Japanese prints of the XVIII –XIX century from the collection of the Pushkin State Museum of Fine Arts







Ukiyo-e are popular pictures of the everyday life of the urban class in the Edo period. Originally the word ukiyo was used to designate one of the Buddhist categories and could be translated as "world of misery" or "world of sorrow". At the end of the 17th century ukiyo came to mean the modern world, the world of earthly joys and pleasure. The creation of Japanese ukiyo-e prints reached its heyday at the end of the 18th century. The main figures in ukiyo-e prints came to be representatives of the third estate: courtesans, actors, sumō wrestlers, characters from Japanese plays and legendary heroes.

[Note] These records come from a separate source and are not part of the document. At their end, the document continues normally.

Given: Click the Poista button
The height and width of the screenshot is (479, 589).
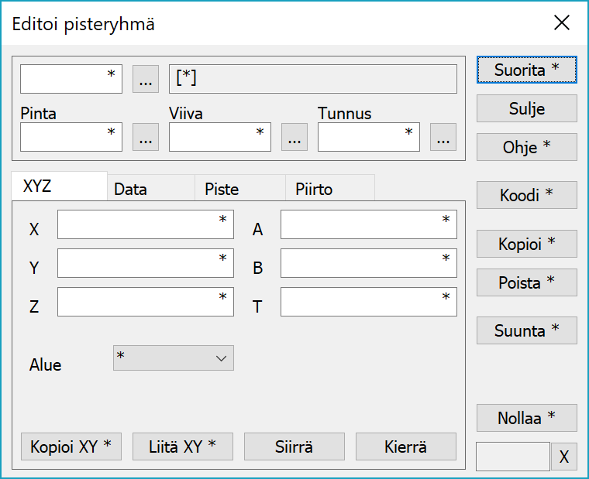Looking at the screenshot, I should (x=526, y=282).
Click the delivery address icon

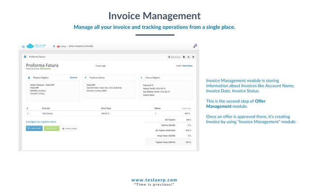click(x=86, y=78)
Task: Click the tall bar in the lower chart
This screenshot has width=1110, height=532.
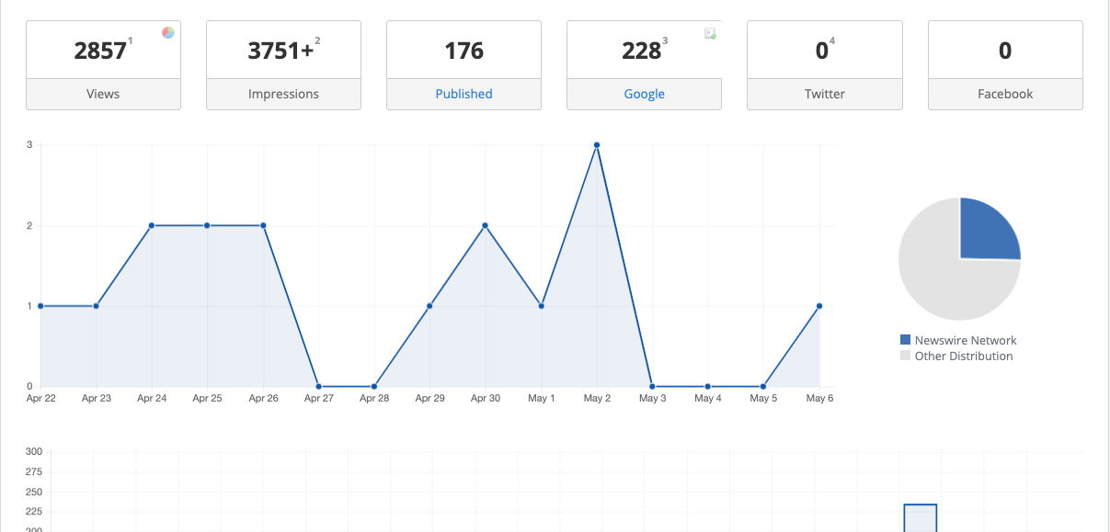Action: (x=920, y=517)
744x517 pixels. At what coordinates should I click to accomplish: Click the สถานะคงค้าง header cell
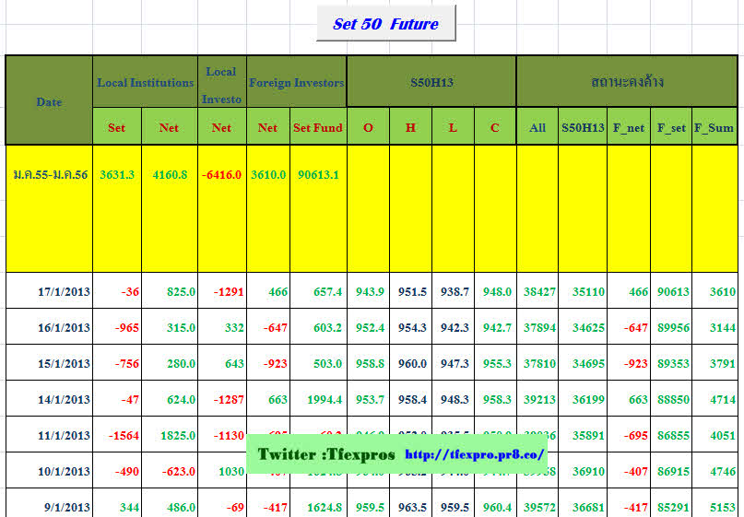[626, 82]
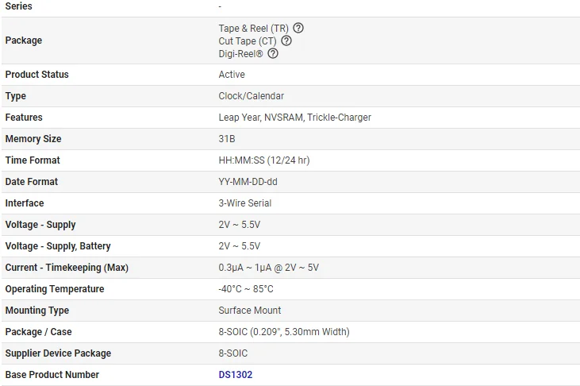Open the DS1302 base product number link
The height and width of the screenshot is (386, 580).
coord(236,375)
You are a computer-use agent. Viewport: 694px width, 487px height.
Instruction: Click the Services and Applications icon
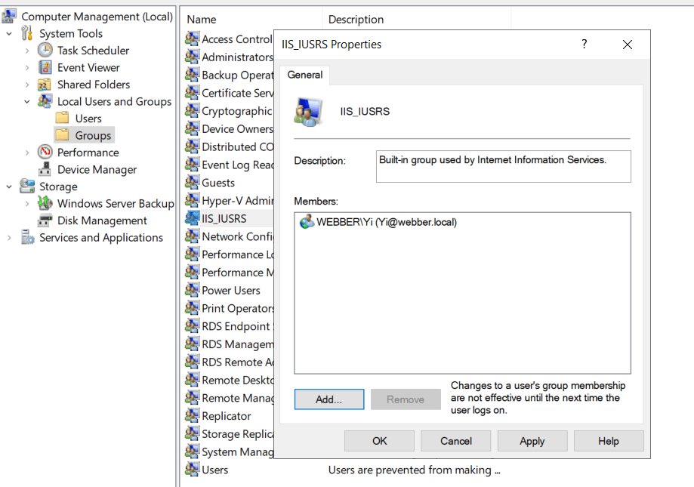tap(28, 238)
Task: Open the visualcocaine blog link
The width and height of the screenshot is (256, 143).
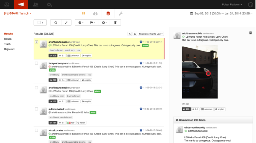Action: coord(56,130)
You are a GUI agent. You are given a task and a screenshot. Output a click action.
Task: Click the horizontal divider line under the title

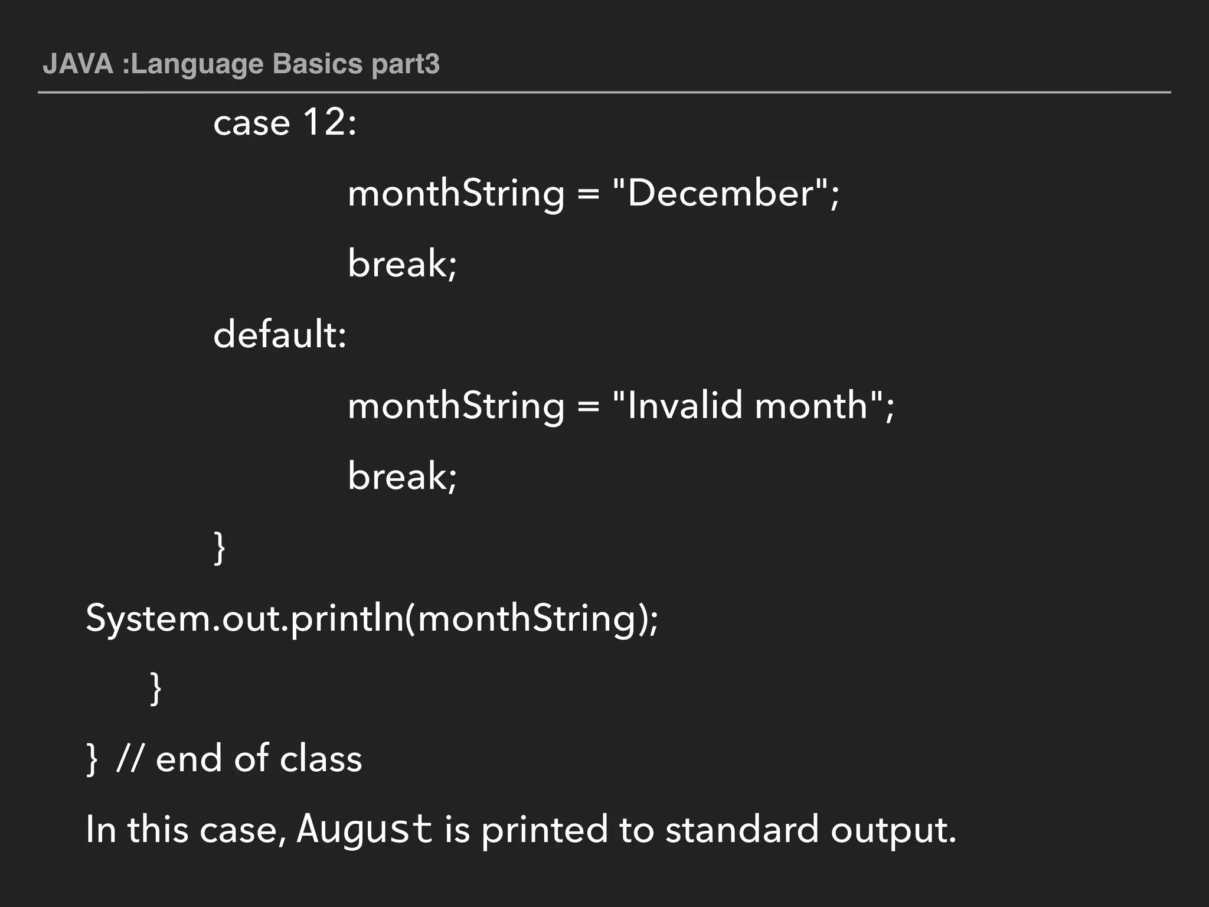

The mitate-e genre is often translated from the Japanese as "analogue" or "parody pictures". It would be more appropriate to speak of an artistic device, when literary, religious or historical figures are depicted in contemporary garments or, on the contrary, when events are transposed to the distant past and placed in an ancient setting. Often such scenes were depicted as entertainments for beautiful women or as games played by children or animals. What led to this technique was, on the one hand, the need to obviate the authorities' ban on the depiction of contemporary political events or those of the recent past and, on the other, the endeavour of the artist or person commissioning the work to create a charade or rebus in which the beholder needed to guess the hidden meaning or coded verses of the classic poets of the past. Often the title of a print in the mitate-e genre contained the words fûryû (風流) meaning elegant or imayō (今様) which means modern. Unsurpassed masters of the mitate-e genre were Suzuki Harunobu and Kitagawa Utamaro.